GOAL ▸ From the conversation transcript below, list every phrase that begins with the words "the life of," quoting each one in full up to the next comma.

QUOTED PASSAGE ▸
And also when you have the Enlightenment view saying,
we're all materialists now,
the brain is where consciousness resides
and once the brain quits, consciousness quits.
What could be funnier than to have science
and the ability to keep people, bring people back from near-death experiences
provide a great deal of evidence saying,
oh, maybe it doesn't work out the way we expected it to,
maybe consciousness can exist independently of the brain.
This is not theologians arguing for a life after death.
this is the science saying
something's going on
that we can't explain through
existing neuroscience.
Peter, jump in.
Steve, am I permitted?
You are, Mother May I?
Charles.
I'd like to come to the question of miracles
on which you're tiptoeing
up to in a moment.
But first, for me, the threshold
question is this.
Maybe I'm the outlaw.
I just don't know.
would like to put this to you and then just see how you respond. But when you say, I, Charles
Murray, I Charles Murray, Charles Murray, who produced at least three of the most controversial
books of the last several decades and two of the most important, losing ground and coming
apart, you produced two books in your career that everybody had to read. All right. And then you
say, oh, by the way, I've never really been particularly interested in God. Now,
Now, that stops me cold because all my life, I haven't been able – I did try.
I got to college.
I got to Dartmouth and realized that all the cool professors were atheists, and so I tried it.
And I was only able to keep it up for two weeks.
I remember exactly.
And then it just became too much of an effort.
The existence of God seems to me everywhere present.
I haven't always been happy about it.
Lord knows I haven't always lived up to the implications, but I can't imagine how someone
can go through the kind of life that you've led, the life of the mind, the life of awareness,
the life of constantly interrogating this and that aspect of reality, the life of someone
who's such an American patriot, and we see God all over the founding. The founders had different
levels of belief and different, but he's there. How can it be that you went through
decades of your life, just not particularly interested in the question.
All right.
We are getting to what I consider the only potential real contribution that the book has.
Most of the book is, you know, I am not an expert on a whole variety of things that I talk about in the book.

PROVIDED DATA ▸
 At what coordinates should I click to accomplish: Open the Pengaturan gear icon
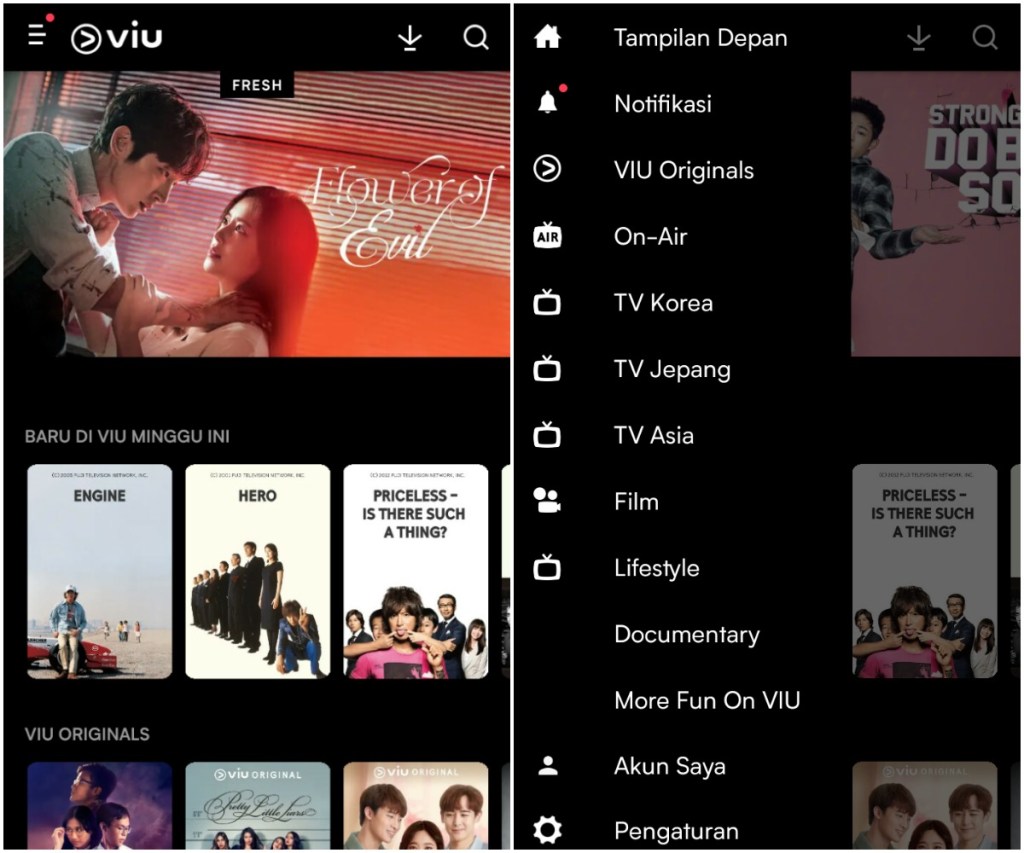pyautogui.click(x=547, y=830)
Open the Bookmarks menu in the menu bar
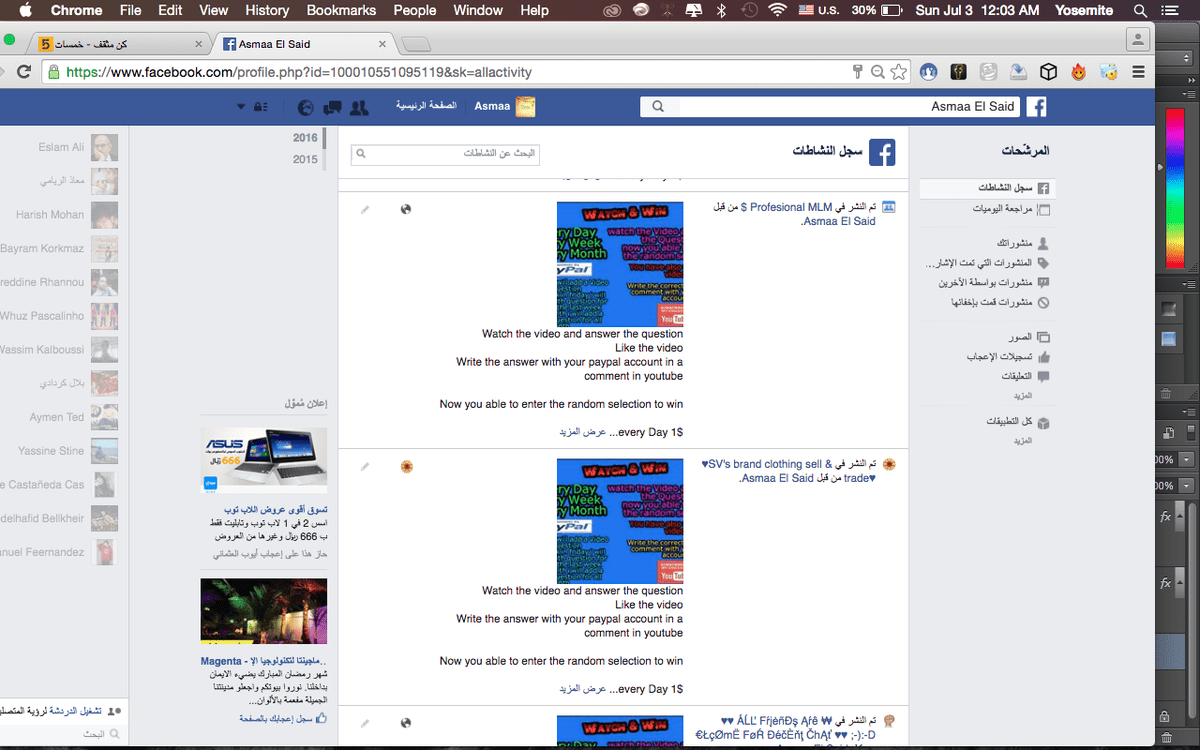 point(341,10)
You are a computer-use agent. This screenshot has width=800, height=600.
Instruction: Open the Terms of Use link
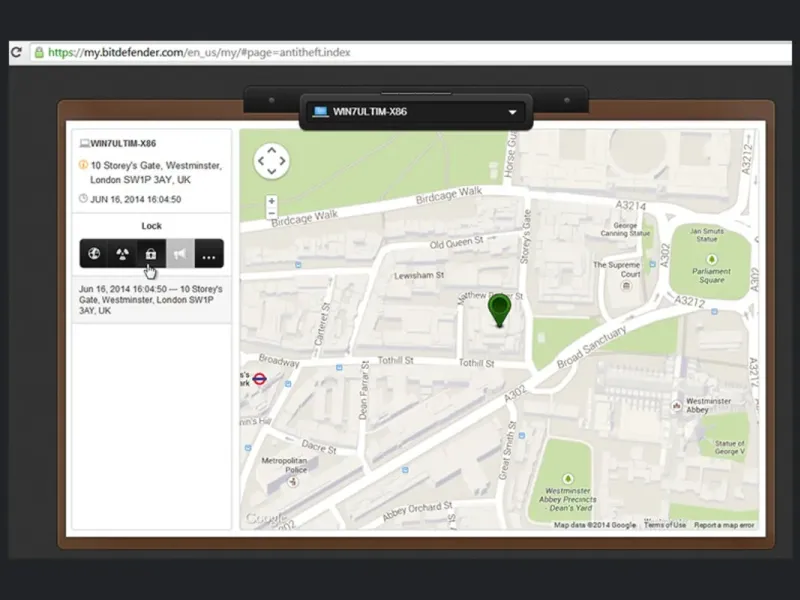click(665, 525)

WRITTEN REPLY ▸
1. the life of the mind
2. the life of awareness
3. the life of constantly interrogating this and that aspect of reality
4. the life of someone who's such an American patriot